Choose a tag to compare

Note

livekit-agents 1.5 introduced many new features. You can check out the changelog here.

What's Changed

New Contributors

Full Changelog: https://github.com/livekit/agents/compare/livekit-agents@1.5.0...livekit-agents@1.5.1

livekit-agents@1.5.0

19 Mar 17:01
760504e

Choose a tag to compare

Highlights

Adaptive Interruption Handling

The headline feature of v1.5.0: an audio-based ML model that distinguishes genuine user interruptions from incidental sounds like backchannels ("mm-hmm"), coughs, sighs, or background noise. Enabled by default β€” no configuration needed.

Key stats:

  • 86% precision and 100% recall at 500ms overlapping speech
  • Rejects 51% of traditional VAD false positives
  • Detects true interruptions 64% faster than VAD alone
  • Inference completes in 30ms or less

When a false interruption is detected, the agent automatically resumes playback from where it left off β€” no re-generation needed.

To opt out and use VAD-only interruption:

session = AgentSession(
    ...
    turn_handling=TurnHandlingOptions(
        interruption={
            "mode": "vad",
        },
    ),
)

Blog post: https://livekit.com/blog/adaptive-interruption-handling

Dynamic Endpointing

Endpointing delays now adapt to each conversation's natural rhythm. Instead of a fixed silence threshold, the agent uses an exponential moving average of pause durations to dynamically adjust when it considers the user's turn complete.

session = AgentSession(
    ...
    turn_handling=TurnHandlingOptions(
        endpointing={
            "mode": "dynamic",
            "min_delay": 0.3,
            "max_delay": 3.0,
        },
    ),
)

New TurnHandlingOptions API

Endpointing and interruption settings are now consolidated into a single TurnHandlingOptions dict passed to AgentSession. Old keyword arguments (min_endpointing_delay, allow_interruptions, etc.) still work but are deprecated and will emit warnings.

session = AgentSession(
    turn_handling={
        "turn_detection": "vad",
        "endpointing": {"min_delay": 0.5, "max_delay": 3.0},
        "interruption": {"enabled": True, "mode": "adaptive"},
    },
)

Session Usage Tracking

New SessionUsageUpdatedEvent provides structured, per-model usage data β€” token counts, character counts, and audio durations β€” broken down by provider and model:

@session.on("session_usage_updated")
def on_usage(ev: SessionUsageUpdatedEvent):
    for usage in ev.usage.model_usage:
        print(f"{usage.provider}/{usage.model}: {usage}")

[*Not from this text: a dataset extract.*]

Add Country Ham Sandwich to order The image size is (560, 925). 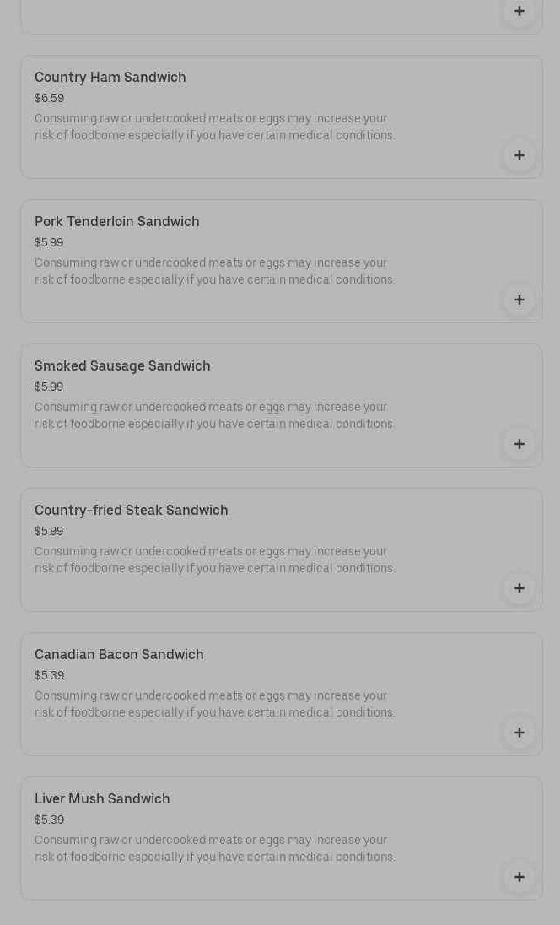[519, 155]
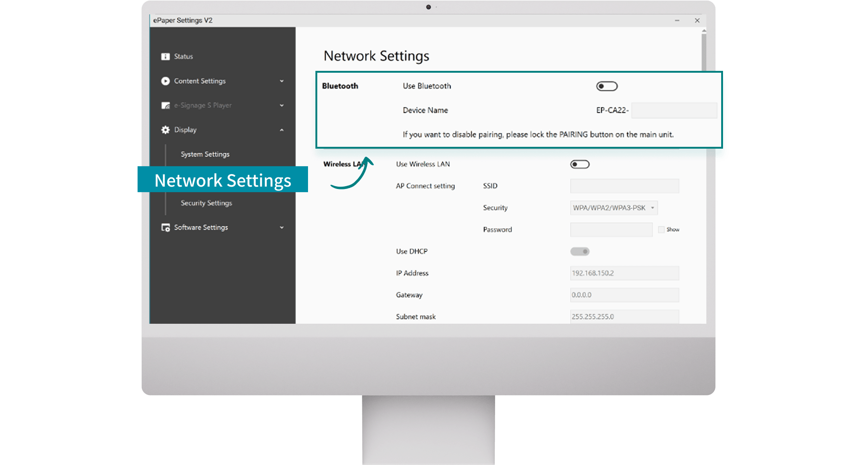
Task: Open the WPA/WPA2/WPA3-PSK security dropdown
Action: point(614,208)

Usage types: LLMModelUsage, TTSModelUsage, STTModelUsage, InterruptionModelUsage.

You can also access aggregated usage at any time via the session.usage property:

usage = session.usage
for model_usage in usage.model_usage:
    print(model_usage)

Usage data is also included in SessionReport (via model_usage), so it's available in post-session telemetry and reporting out of the box.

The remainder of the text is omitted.